From the excerpt on logging and metrics configuration, return word for word the passage starting with "The metrics" and going on through "the CDF project.".

▶ [Excerpt to read]
------------------------------

Include the console section to enable logging to a standard output, such as a terminal window.
Parameter | Type | Description |
---|---|---|
level | either DEBUG , INFO , WARNING , ERROR or CRITICAL | Select the verbosity level for console logging. Valid options, in decreasing verbosity levels, are DEBUG , INFO , WARNING , ERROR , and CRITICAL . Default value is INFO . |
file
Part of logger
configuration.
Include the file section to enable logging to a file. The files are rotated daily.
Parameter | Type | Description |
---|---|---|
level | either DEBUG , INFO , WARNING , ERROR or CRITICAL | Select the verbosity level for file logging. Valid options, in decreasing verbosity levels, are DEBUG , INFO , WARNING , ERROR , and CRITICAL . Default value is INFO . |
path | string | Required. Insert the path to the log file. |
retention | integer | Specify the number of days to keep logs for. Default value is 7 . |
metrics
Global parameter.
The metrics
section describes where to send metrics on extractor performance for remote monitoring of the extractor. We recommend sending metrics to a Prometheus pushgateway, but you can also send metrics as time series in the CDF project.
Parameter | Type | Description |
---|---|---|
push-gateways | list | List of prometheus pushgateway configurations |
cognite | object | Push metrics to CDF timeseries. Requires CDF credentials to be configured |
server | object | The extractor can also be configured to expose a HTTP server with prometheus metrics for scraping |
push-gateways
Part of metrics
configuration.
List of prometheus pushgateway configurations
Each element of this list should be a the push-gateways sections contain a list of metric destinations.

------------------------------

Dataset rows:
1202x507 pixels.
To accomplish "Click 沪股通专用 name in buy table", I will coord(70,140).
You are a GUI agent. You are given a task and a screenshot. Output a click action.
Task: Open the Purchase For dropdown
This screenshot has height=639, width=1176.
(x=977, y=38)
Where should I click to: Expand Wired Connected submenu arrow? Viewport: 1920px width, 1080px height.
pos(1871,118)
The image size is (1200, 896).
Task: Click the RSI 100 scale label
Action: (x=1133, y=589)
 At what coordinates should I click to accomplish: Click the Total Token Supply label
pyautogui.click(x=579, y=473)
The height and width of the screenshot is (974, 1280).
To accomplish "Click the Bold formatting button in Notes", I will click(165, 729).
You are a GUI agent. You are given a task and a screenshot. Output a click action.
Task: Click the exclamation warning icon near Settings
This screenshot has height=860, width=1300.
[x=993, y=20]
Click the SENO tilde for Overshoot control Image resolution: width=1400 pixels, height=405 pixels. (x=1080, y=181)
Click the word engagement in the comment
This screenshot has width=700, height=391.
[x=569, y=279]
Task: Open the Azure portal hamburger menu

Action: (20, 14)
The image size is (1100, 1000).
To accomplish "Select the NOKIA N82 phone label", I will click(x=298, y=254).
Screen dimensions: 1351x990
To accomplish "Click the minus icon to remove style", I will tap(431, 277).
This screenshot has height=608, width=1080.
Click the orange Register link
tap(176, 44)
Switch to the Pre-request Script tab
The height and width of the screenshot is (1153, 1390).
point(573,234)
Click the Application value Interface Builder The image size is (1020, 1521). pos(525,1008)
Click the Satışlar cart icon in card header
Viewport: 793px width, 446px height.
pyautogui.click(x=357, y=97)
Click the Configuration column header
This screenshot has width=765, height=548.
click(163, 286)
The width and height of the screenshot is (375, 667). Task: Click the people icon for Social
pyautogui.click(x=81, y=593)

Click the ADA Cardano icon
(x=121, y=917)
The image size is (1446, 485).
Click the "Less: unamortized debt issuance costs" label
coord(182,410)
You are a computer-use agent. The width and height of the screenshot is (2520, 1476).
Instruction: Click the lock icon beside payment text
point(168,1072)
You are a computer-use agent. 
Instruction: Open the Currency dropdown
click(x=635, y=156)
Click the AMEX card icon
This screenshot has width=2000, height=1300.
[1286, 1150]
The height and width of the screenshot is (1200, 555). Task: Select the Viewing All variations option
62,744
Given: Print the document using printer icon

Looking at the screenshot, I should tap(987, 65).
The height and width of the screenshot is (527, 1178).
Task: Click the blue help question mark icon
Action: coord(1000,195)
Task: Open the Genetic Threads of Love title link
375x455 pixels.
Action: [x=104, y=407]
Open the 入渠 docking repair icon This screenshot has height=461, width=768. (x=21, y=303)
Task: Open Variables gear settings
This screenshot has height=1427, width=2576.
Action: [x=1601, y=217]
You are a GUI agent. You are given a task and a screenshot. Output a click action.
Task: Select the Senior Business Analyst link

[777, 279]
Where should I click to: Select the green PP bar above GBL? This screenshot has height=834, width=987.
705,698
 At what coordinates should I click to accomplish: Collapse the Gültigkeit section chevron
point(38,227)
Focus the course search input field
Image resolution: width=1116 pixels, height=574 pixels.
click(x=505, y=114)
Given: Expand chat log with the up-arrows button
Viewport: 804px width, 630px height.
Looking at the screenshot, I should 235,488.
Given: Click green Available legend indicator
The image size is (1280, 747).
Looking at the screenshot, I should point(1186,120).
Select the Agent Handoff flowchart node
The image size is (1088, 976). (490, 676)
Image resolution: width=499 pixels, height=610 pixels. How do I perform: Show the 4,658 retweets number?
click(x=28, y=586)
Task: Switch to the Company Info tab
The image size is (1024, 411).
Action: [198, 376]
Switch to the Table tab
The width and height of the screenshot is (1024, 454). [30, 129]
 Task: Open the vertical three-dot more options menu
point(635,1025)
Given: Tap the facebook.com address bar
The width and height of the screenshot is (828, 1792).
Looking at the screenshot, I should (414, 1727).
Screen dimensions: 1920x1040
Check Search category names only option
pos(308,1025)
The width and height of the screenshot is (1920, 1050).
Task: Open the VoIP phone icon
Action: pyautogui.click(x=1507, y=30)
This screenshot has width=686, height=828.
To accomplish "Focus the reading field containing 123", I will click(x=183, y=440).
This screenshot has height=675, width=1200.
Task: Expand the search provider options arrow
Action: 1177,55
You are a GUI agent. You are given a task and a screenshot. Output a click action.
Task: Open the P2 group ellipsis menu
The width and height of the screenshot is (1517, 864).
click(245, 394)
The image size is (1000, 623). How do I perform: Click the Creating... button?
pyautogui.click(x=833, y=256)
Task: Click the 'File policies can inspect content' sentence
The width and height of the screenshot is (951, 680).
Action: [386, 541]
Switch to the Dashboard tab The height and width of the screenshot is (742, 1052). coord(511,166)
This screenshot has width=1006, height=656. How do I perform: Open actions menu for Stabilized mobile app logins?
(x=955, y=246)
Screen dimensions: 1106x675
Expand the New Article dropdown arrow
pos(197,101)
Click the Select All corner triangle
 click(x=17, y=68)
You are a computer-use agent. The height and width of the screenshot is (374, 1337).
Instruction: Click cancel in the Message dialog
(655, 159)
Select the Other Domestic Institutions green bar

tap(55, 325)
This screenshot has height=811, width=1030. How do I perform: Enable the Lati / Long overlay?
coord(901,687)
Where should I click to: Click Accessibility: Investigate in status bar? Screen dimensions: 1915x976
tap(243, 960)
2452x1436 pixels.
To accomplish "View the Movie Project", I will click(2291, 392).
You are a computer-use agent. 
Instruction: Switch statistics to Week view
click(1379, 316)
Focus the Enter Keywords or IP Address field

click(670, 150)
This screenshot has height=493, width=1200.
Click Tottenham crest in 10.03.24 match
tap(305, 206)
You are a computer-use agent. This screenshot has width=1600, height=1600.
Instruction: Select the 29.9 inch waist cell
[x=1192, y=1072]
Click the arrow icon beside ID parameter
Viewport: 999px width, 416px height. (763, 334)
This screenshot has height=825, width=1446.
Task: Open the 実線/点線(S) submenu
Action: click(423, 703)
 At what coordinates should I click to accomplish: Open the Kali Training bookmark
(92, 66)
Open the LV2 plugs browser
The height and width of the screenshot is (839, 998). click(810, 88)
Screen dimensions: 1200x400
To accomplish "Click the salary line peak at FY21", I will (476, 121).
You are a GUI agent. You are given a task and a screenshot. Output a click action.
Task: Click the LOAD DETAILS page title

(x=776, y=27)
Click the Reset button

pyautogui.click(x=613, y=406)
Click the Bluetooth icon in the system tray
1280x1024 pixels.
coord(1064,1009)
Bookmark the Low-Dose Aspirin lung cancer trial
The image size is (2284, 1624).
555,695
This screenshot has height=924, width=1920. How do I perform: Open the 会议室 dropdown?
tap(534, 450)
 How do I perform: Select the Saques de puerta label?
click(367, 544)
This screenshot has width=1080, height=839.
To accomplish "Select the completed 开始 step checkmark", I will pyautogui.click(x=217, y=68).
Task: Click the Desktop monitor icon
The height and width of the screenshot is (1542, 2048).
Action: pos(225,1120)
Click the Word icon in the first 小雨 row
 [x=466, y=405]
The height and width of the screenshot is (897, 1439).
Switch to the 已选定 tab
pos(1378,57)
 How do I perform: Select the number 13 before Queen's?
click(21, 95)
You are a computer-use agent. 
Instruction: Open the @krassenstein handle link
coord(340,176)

------------------------------

▶ [Result of this task]
The metrics
section describes where to send metrics on extractor performance for remote monitoring of the extractor. We recommend sending metrics to a Prometheus pushgateway, but you can also send metrics as time series in the CDF project.